» Prompt
All of the records below must be output exactly, with no pictures carried over.

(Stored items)
+===+

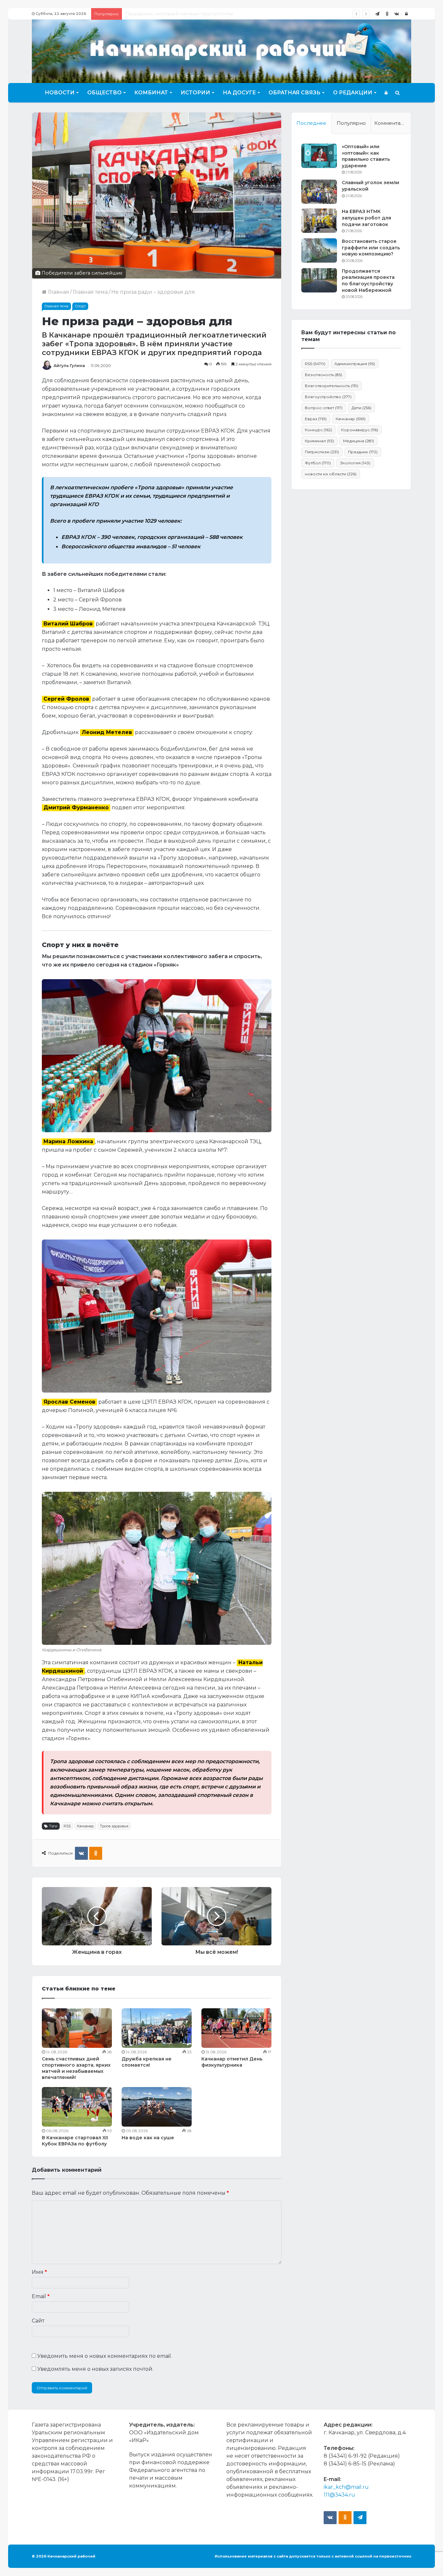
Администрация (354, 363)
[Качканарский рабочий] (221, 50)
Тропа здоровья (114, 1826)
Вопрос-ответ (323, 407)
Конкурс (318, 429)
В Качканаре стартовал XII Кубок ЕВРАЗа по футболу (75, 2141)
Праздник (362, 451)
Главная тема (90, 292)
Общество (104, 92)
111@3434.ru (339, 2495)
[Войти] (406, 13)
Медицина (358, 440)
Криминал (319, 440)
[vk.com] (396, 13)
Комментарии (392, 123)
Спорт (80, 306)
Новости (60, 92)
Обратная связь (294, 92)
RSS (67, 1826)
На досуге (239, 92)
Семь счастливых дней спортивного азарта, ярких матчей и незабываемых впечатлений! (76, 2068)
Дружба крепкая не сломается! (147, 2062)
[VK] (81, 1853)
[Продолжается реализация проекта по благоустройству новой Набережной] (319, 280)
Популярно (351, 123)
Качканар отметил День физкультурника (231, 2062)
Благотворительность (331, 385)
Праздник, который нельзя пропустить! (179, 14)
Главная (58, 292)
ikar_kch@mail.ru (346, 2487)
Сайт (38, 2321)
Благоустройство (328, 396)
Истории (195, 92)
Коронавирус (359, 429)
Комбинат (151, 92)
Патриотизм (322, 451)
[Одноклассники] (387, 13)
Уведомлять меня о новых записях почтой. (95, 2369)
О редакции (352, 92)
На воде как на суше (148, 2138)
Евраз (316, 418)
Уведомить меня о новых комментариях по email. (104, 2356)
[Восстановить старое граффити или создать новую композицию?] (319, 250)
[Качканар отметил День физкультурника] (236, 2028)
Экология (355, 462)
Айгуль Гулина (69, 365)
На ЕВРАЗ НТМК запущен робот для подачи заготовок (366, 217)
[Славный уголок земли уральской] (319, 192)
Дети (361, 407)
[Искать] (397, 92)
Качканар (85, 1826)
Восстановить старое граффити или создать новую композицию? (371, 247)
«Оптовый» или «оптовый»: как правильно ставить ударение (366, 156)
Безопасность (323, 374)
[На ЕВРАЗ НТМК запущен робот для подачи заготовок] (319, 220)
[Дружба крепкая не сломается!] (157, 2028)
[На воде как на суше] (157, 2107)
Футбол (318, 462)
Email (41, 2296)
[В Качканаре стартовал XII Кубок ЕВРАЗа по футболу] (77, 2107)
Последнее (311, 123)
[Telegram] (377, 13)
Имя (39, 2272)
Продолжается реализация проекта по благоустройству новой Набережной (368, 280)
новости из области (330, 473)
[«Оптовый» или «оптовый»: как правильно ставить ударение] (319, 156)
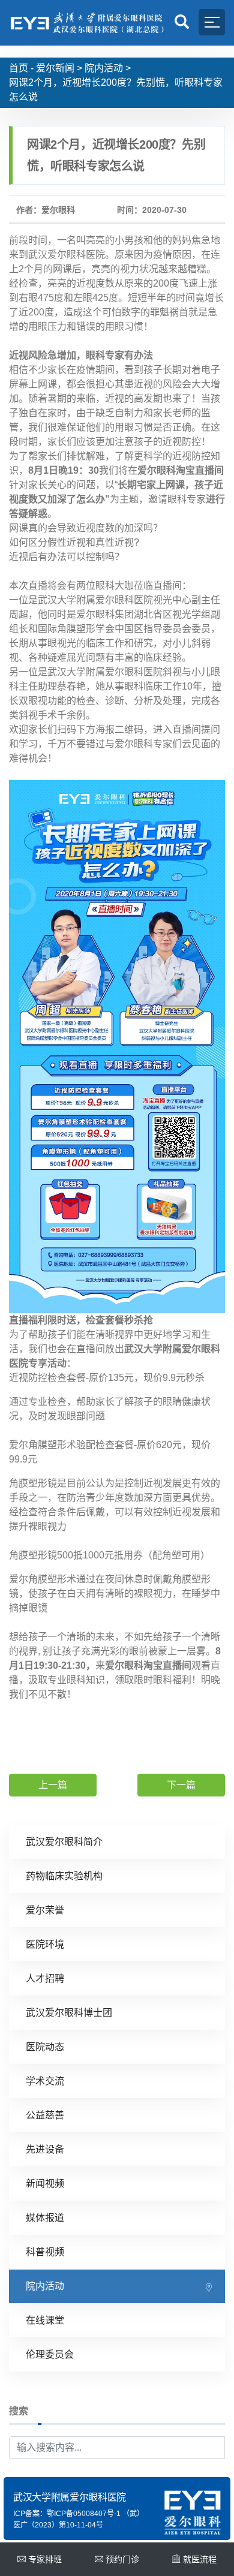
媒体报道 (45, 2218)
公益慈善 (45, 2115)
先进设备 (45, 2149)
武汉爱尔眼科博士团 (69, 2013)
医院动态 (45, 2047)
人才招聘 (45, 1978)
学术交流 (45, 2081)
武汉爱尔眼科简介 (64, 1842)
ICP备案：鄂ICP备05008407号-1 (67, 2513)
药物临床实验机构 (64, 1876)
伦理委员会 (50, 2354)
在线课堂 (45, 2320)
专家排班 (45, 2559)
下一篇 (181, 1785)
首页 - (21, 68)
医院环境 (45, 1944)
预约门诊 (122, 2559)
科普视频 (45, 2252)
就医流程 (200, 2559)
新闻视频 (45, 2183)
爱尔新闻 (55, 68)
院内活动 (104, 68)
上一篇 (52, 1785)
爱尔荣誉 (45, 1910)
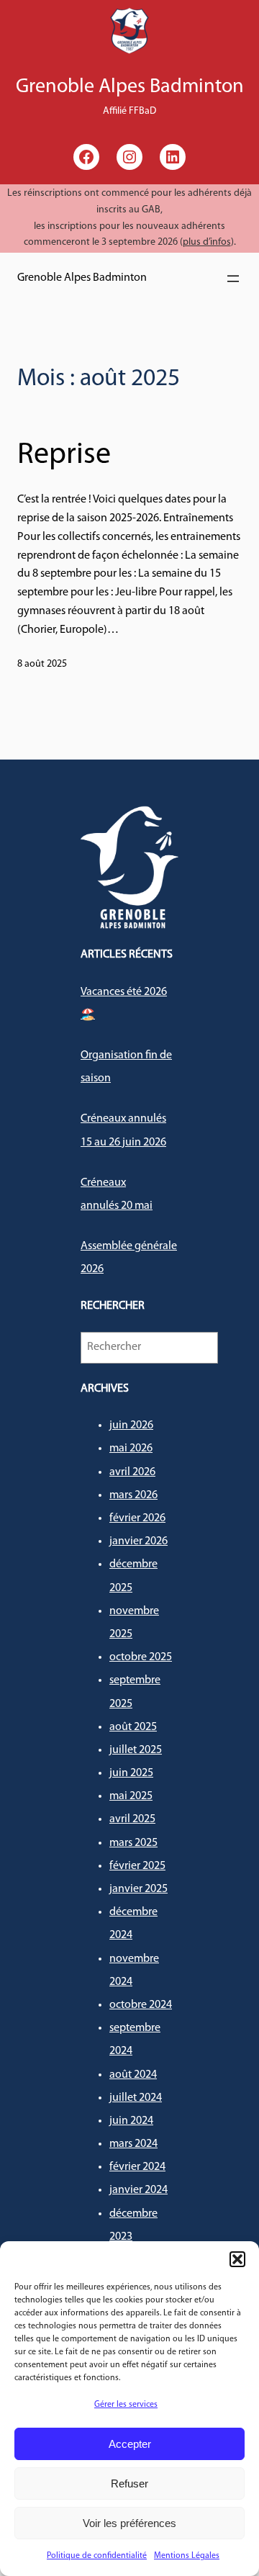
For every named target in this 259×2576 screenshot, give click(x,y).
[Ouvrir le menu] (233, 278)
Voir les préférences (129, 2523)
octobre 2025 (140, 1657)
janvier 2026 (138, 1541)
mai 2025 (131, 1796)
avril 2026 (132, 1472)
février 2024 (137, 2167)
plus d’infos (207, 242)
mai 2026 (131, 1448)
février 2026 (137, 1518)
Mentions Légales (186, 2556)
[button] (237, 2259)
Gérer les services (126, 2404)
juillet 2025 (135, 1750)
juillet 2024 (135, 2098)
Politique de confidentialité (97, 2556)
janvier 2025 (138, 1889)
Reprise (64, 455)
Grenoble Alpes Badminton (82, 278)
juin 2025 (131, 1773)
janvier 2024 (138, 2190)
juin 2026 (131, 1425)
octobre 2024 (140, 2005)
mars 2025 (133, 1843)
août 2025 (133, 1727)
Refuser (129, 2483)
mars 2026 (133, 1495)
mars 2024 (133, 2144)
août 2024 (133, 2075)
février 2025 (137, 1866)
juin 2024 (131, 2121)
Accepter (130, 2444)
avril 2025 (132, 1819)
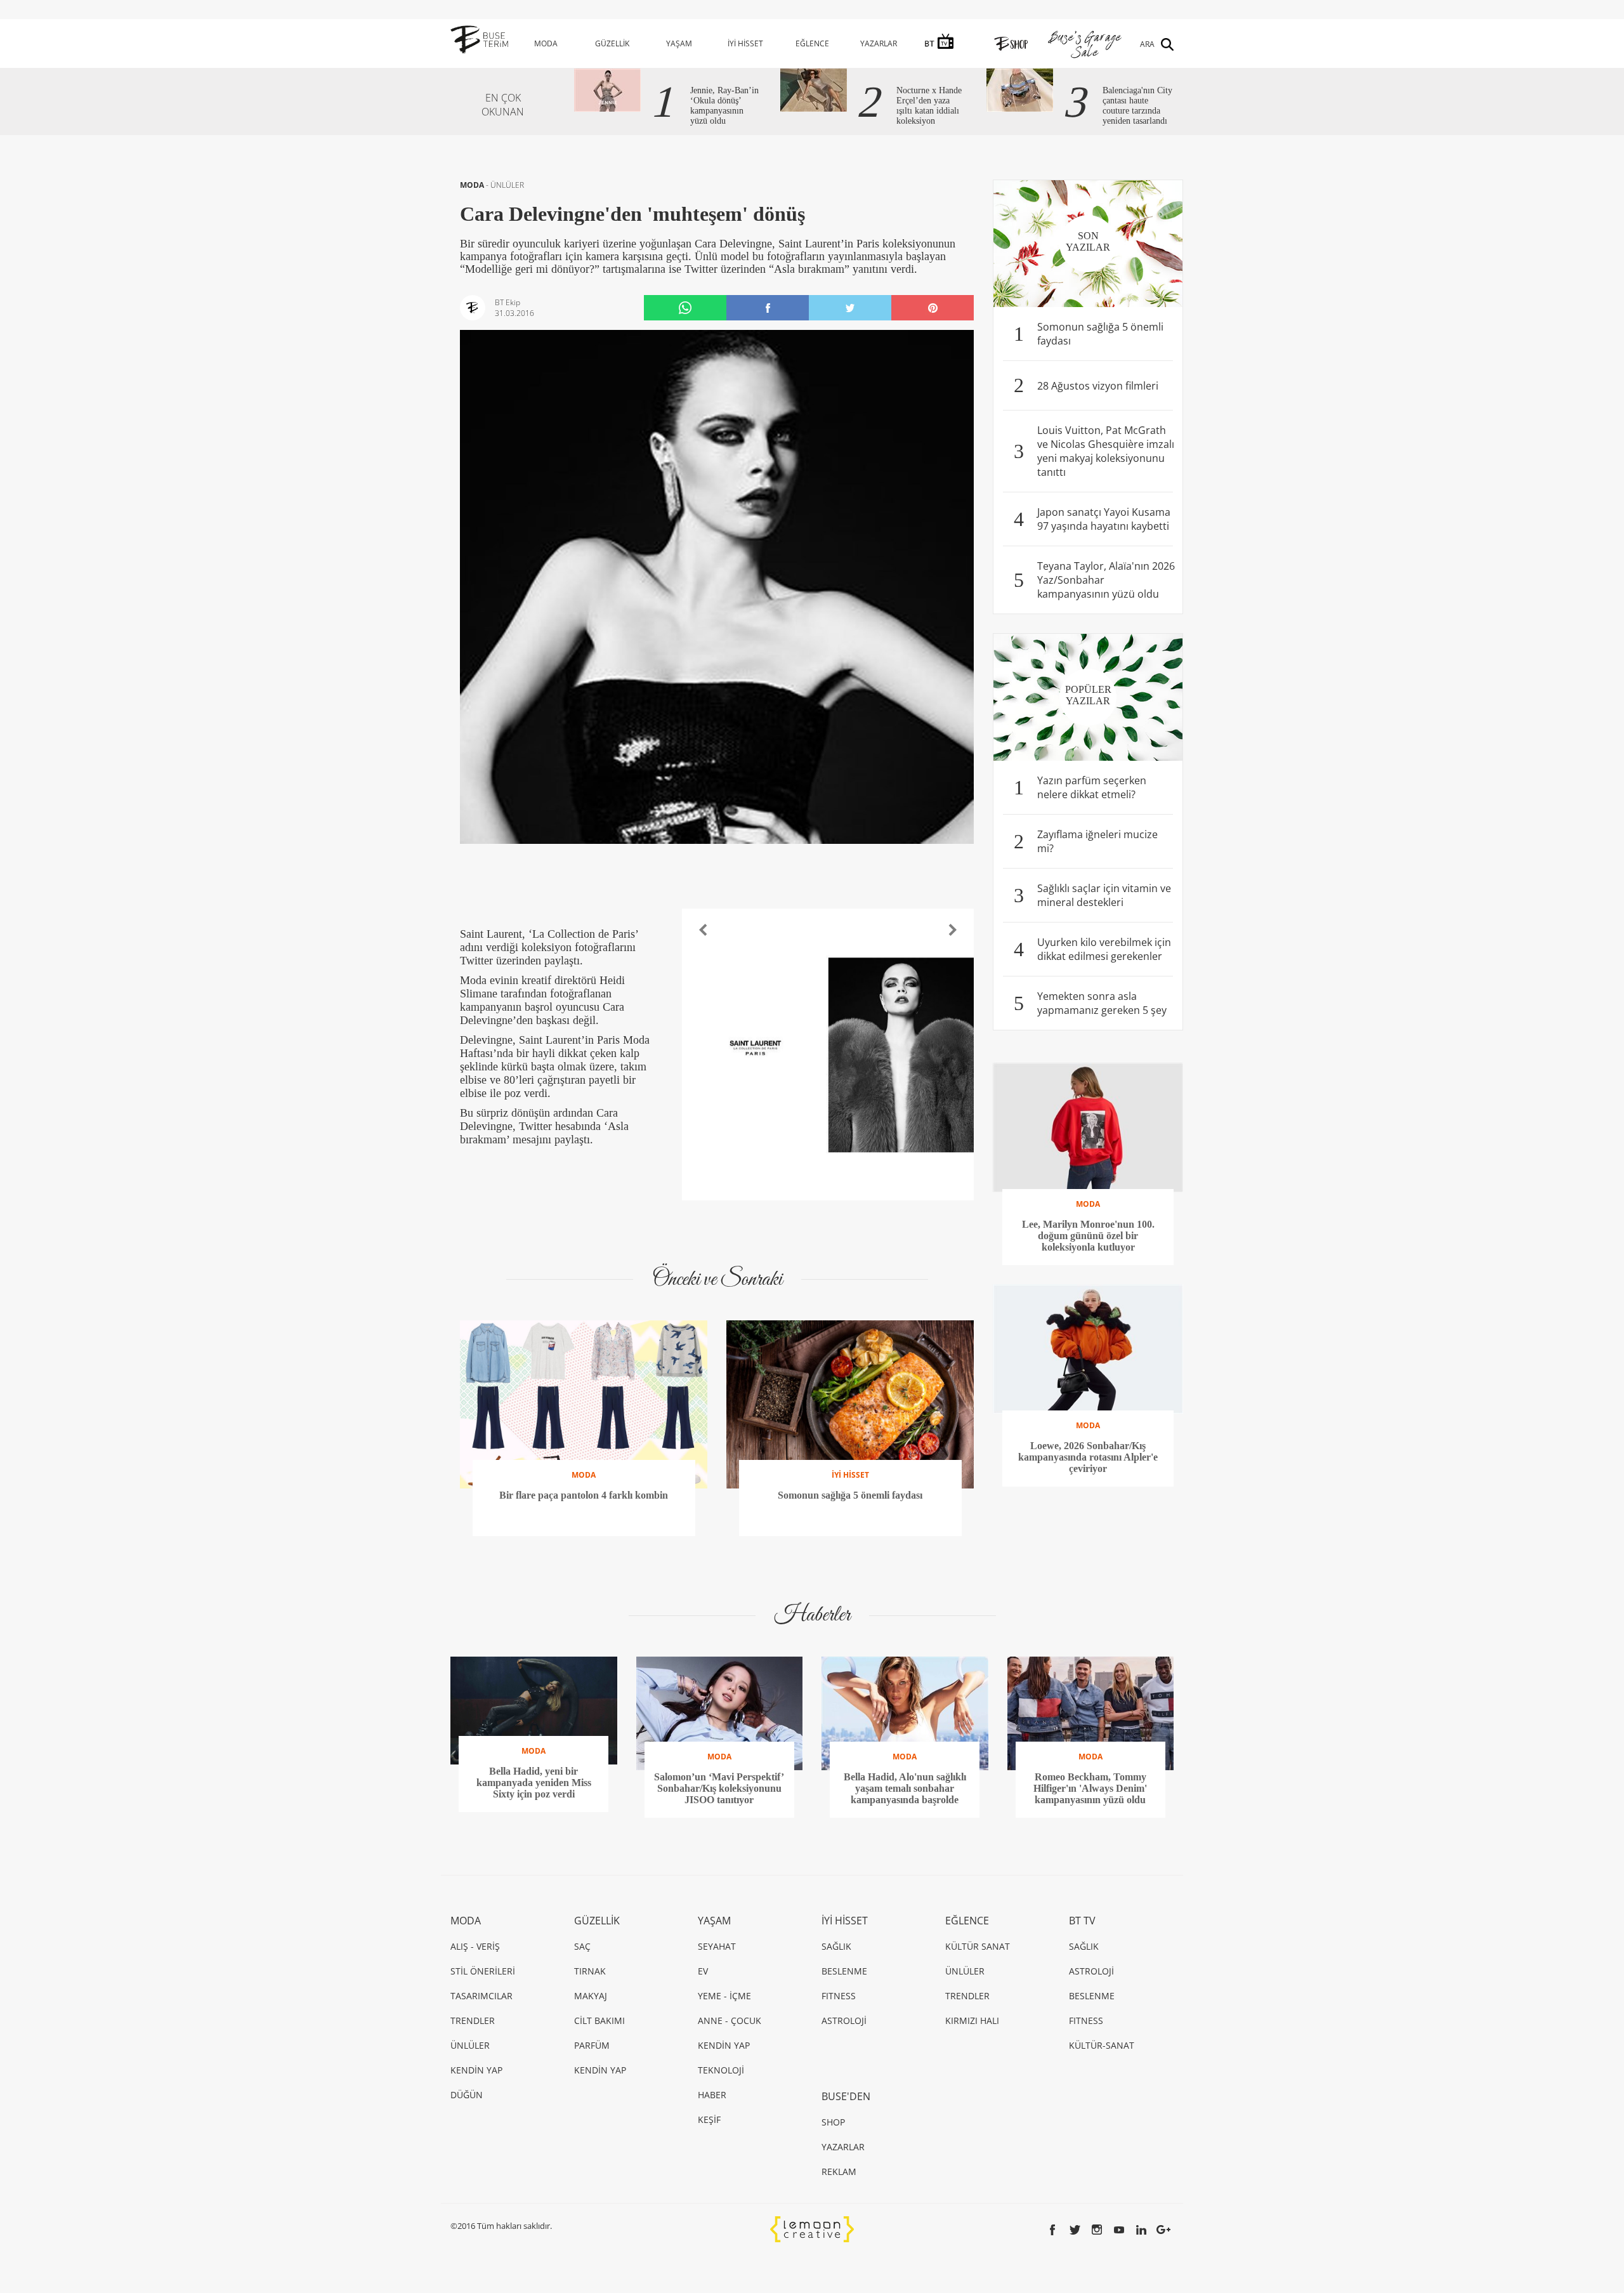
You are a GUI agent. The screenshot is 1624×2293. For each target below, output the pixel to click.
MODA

+===+

» Result for this exercise
Администрация (354, 363)
[Качканарский рабочий] (221, 50)
Тропа здоровья (114, 1826)
Вопрос-ответ (323, 407)
Конкурс (318, 429)
В Качканаре стартовал XII Кубок ЕВРАЗа по футболу (75, 2141)
Праздник (362, 451)
Главная тема (90, 292)
Общество (104, 92)
111@3434.ru (339, 2495)
[Войти] (406, 13)
Медицина (358, 440)
Криминал (319, 440)
[vk.com] (396, 13)
Комментарии (392, 123)
Спорт (80, 306)
Новости (60, 92)
Обратная связь (294, 92)
RSS (67, 1826)
На досуге (239, 92)
Семь счастливых дней спортивного азарта, ярких матчей и незабываемых впечатлений! (76, 2068)
Дружба крепкая не сломается! (147, 2062)
[VK] (81, 1853)
[Продолжается реализация проекта по благоустройству новой Набережной] (319, 280)
Популярно (351, 123)
Качканар отметил День физкультурника (231, 2062)
Благотворительность (331, 385)
Праздник, который нельзя пропустить! (179, 14)
Главная (58, 292)
ikar_kch@mail.ru (346, 2487)
Сайт (38, 2321)
Благоустройство (328, 396)
Истории (195, 92)
Коронавирус (359, 429)
Комбинат (151, 92)
Патриотизм (322, 451)
[Одноклассники] (387, 13)
Уведомлять меня о новых записях почтой. (95, 2369)
О редакции (352, 92)
На воде как на суше (148, 2138)
Евраз (316, 418)
Уведомить меня о новых комментариях по email. (104, 2356)
[Восстановить старое граффити или создать новую композицию?] (319, 250)
[Качканар отметил День физкультурника] (236, 2028)
Экология (355, 462)
Айгуль Гулина (69, 365)
На ЕВРАЗ НТМК запущен робот для подачи заготовок (366, 217)
[Славный уголок земли уральской] (319, 192)
Дети (361, 407)
[Искать] (397, 92)
Качканар (85, 1826)
Восстановить старое граффити или создать новую композицию? (371, 247)
«Оптовый» или «оптовый»: как правильно ставить ударение (366, 156)
Безопасность (323, 374)
[На ЕВРАЗ НТМК запущен робот для подачи заготовок] (319, 220)
[Дружба крепкая не сломается!] (157, 2028)
[На воде как на суше] (157, 2107)
Футбол (318, 462)
Email (41, 2296)
[В Качканаре стартовал XII Кубок ЕВРАЗа по футболу] (77, 2107)
Последнее (311, 123)
[Telegram] (377, 13)
Имя (39, 2272)
Продолжается реализация проекта по благоустройству новой Набережной (368, 280)
новости из области (330, 473)
[«Оптовый» или «оптовый»: как правильно ставить ударение] (319, 156)
媒体报道 (45, 2218)
公益慈善 (45, 2115)
先进设备 (45, 2149)
武汉爱尔眼科博士团 (69, 2013)
医院动态 (45, 2047)
人才招聘 (45, 1978)
学术交流 (45, 2081)
武汉爱尔眼科简介 (64, 1842)
ICP备案：鄂ICP备05008407号-1 (67, 2513)
药物临床实验机构 (64, 1876)
伦理委员会 (50, 2354)
在线课堂 (45, 2320)
专家排班 (45, 2559)
下一篇 (181, 1785)
首页 - (21, 68)
医院环境 (45, 1944)
预约门诊 (122, 2559)
科普视频 (45, 2252)
就医流程 (200, 2559)
新闻视频 (45, 2183)
爱尔新闻 (55, 68)
院内活动 (104, 68)
上一篇 (52, 1785)
爱尔荣誉 (45, 1910)
For every named target in this 259×2576 screenshot, give click(x,y).
[Ouvrir le menu] (233, 278)
Voir les préférences (129, 2523)
octobre 2025 (140, 1657)
janvier 2026 (138, 1541)
mai 2025 (131, 1796)
avril 2026 (132, 1472)
février 2024 (137, 2167)
plus d’infos (207, 242)
mai 2026 (131, 1448)
février 2026 (137, 1518)
Mentions Légales (186, 2556)
[button] (237, 2259)
Gérer les services (126, 2404)
juillet 2025 (135, 1750)
juillet 2024 (135, 2098)
Politique de confidentialité (97, 2556)
janvier 2025 (138, 1889)
Reprise (64, 455)
Grenoble Alpes Badminton (82, 278)
juin 2025 (131, 1773)
janvier 2024 (138, 2190)
juin 2026 (131, 1425)
octobre 2024 (140, 2005)
mars 2025 (133, 1843)
août 2025 (133, 1727)
Refuser (129, 2483)
mars 2026 (133, 1495)
mars 2024 (133, 2144)
août 2024 (133, 2075)
février 2025 (137, 1866)
juin 2024 (131, 2121)
Accepter (130, 2444)
avril 2025 (132, 1819)
You are a GUI agent. The screenshot is 1624×2293. For each target below, output the pixel to click.
MODA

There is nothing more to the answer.